NU Online News Service, Aug. 2, 3:33 p.m. EDT

Willis Group Holdings' financial results will begin to strengthen in the second half of this year as the firm distances itself from an internal accounting fraud scandal and resolves integration issues related to the acquisition of Hib, Rogal & Hobbs, says Chairman and Chief Executive Officer Joe Plumeri.

“You've obviously seen some of the other brokers' reports and earnings already,” said Plumeri during a conference call. “The positive trends that they've talked are very encouraging for the industry as a whole…but as you saw our release last night, and compare it with those who have already reported, it is fair to wonder why Willis isn't in its historical position at the head of the pack.”

He noted that while the company reports organic growth of 2 percent, there are a number of issues that continue to “course through the system,” primarily related to the HRH acquisition, which is dragging down North America's results.

“This quarter marks an end to all of those things that have to be flushed through,” says Plumeri.

HRH was acquired in 2008, right as the financial crisis hit. Part of HRH's business was Loan Protector, a specialty business that works with financial institutions to confirm their loans are properly insured and interests are adequately protected. Plumeri said Loan Protector hurt earnings by 1 cent per share compared to last year, but he added, “This is the last quarter of the lopsided comparisons. Loan Protector is over.”

Additionally, Willis has said that several HRH producers left the firm, taking business with them after their non-compete agreements expired.

Compounding the HRH issues, Willis had to write down $28 million in fraudulent overstatements in commissions and fees from a Chicago office in its Employee Benefit group during the period spanning 2005 to 2011.

Willis' employee-benefits business also saw earnings pressure as healthcare companies reduced commissions.

Contrary to Willis' general practice, management decided to begin accepting contingent commissions on this business, which is expected to replace the loss of revenue from the drop in sales commissions.

In Europe, the economic crisis continues to adversely affect business and, Plumeri said, the firm put up subpar numbers for the United Kingdom and Australia.

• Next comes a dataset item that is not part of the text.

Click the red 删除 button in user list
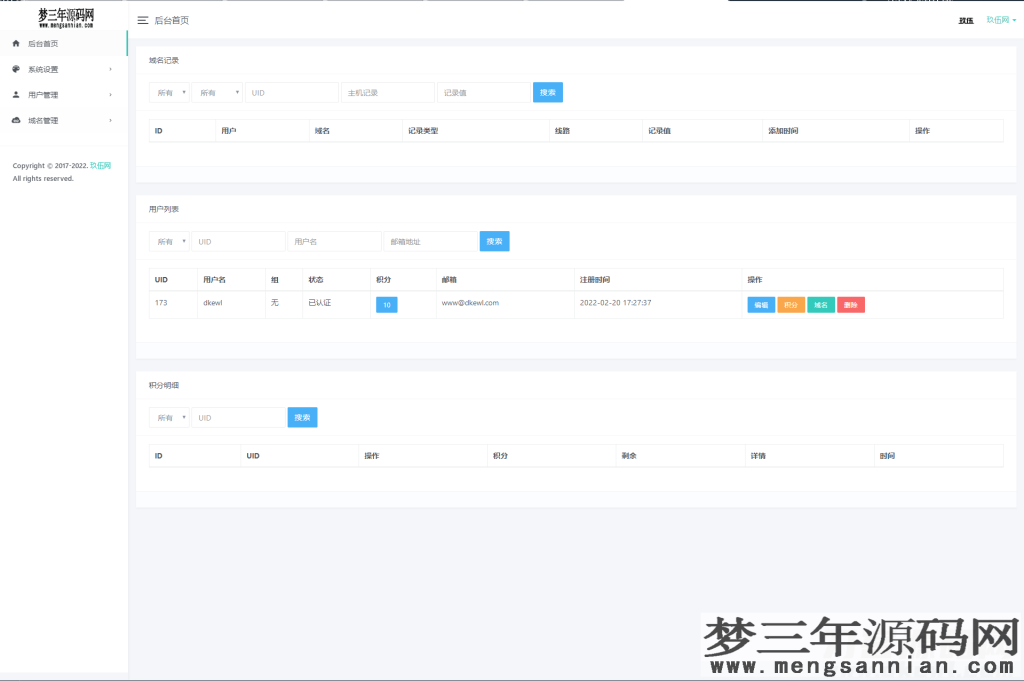Screen dimensions: 1024x681 pos(850,304)
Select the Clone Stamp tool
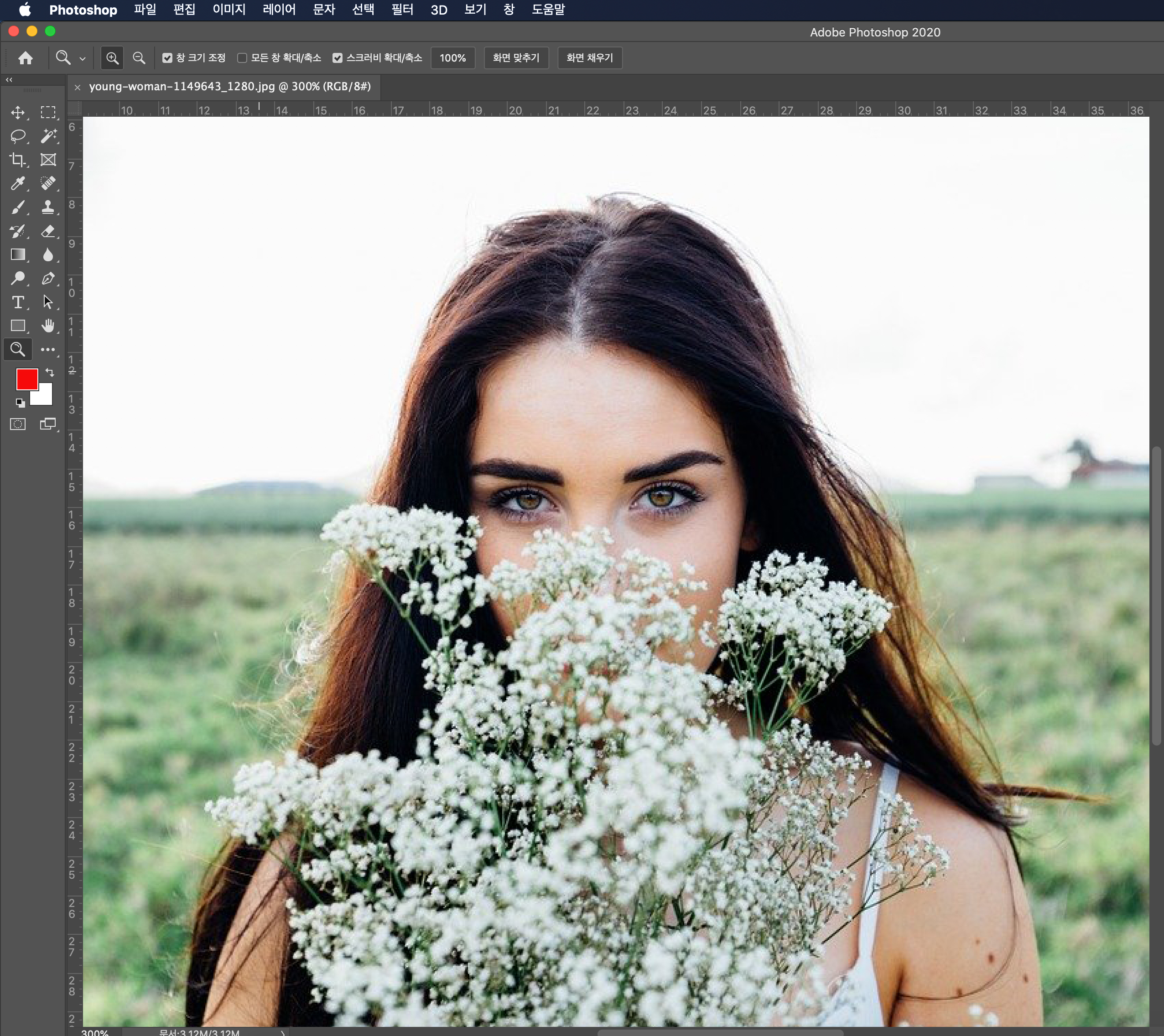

“Those international numbers, we believe, are an anomaly, and not indicative of any trend,” Plumeri said.

“Despite our growth, we didn't come in as high as we wanted to this quarter,” he added.

For the second quarter, net income increased 24 percent, or $21 million, to $110 million. Revenues were down 2 percent, or $19 million, to $842 million.

Expenses were reduced by 1 percent, or $5 million, in the quarter to $500 million.

In the first six months of this year, Willis says net income rose $211 million to $342 million. Revenues were off less than 1 percent, or $13 million, to $1.86 billion.